Cadre opérationnel pour l’utilisation d’allocations de conservation : chapitre 2


Pratique actuelle au Canada et à l’étranger

Le Canada et d’autres pays utilisent depuis longtemps les allocations de conservation pour atteindre leurs objectifs de conservation à l’égard des terres humides, de la biodiversité, des espèces en voie de disparition et d’autres composantes valorisées de l’écosystème.

L’expérience canadienne acquise en matière d’allocations de conservation repose en grande partie sur deux politiques :

  • la Politique de gestion de l’habitat du poisson, qui a été élaborée et administrée par le ministère des Pêches et des Océans et qui soutenait les anciennes dispositions sur la protection de l’habitat de la Loi sur les pêches;
  • la Politique fédérale sur la conservation des terres humides, qui permet de prendre des mesures, par exemple des allocations de conservation, pour atténuer les impacts sur les terres humides en relation avec le processus d’évaluation environnementale du gouvernement fédéral. 

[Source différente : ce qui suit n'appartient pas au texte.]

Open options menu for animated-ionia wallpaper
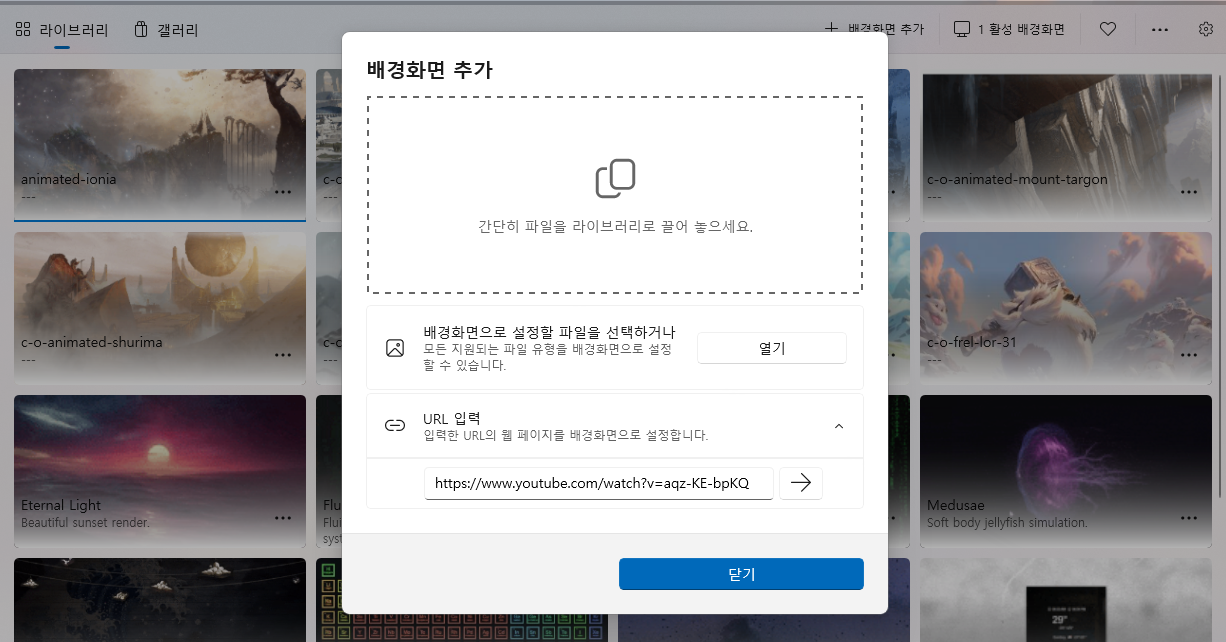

Outre le gouvernement fédéral, la Colombie-Britannique, l’Alberta, la Nouvelle-Écosse, le Nouveau-Brunswick et l’Île-du-Prince-Édouard ont déjà utilisé les allocations ou sont en train de se doter d’approches en ce sens.

À l’étranger, citons le programme d’atténuation des terres humides (Wetland Mitigation) des États-Unis, l’un des plus anciens programmes d’allocations (dans leurs politiques et lois, on utilise le terme anglais « offsets »). Comme décrits à l’article 404 de l’U.S. Clean Water Act, les effets négatifs sur les terres humides, les cours d’eau et les autres ressources aquatiques doivent être évités ou minimisés dans la mesure du possible. En ce qui a trait aux effets ne pouvant être évités, des mesures d’atténuation compensatoires doivent être mises en place pour compenser la perte des fonctions liées aux terres humides et aux ressources du bassin. Les États-Unis ont également lancé au début des années 1990 un programme de banques de conservation des espèces en voie de disparition en vertu de la Endangered Species Act, aux termes de laquelle les agences fédérales sont tenues de veiller à ce que les mesures qu’elles prennent ne portent pas préjudice aux espèces inscrites.

L’Australie, la Nouvelle-Zélande et l’Union européenne utilisent également les allocations de conservation.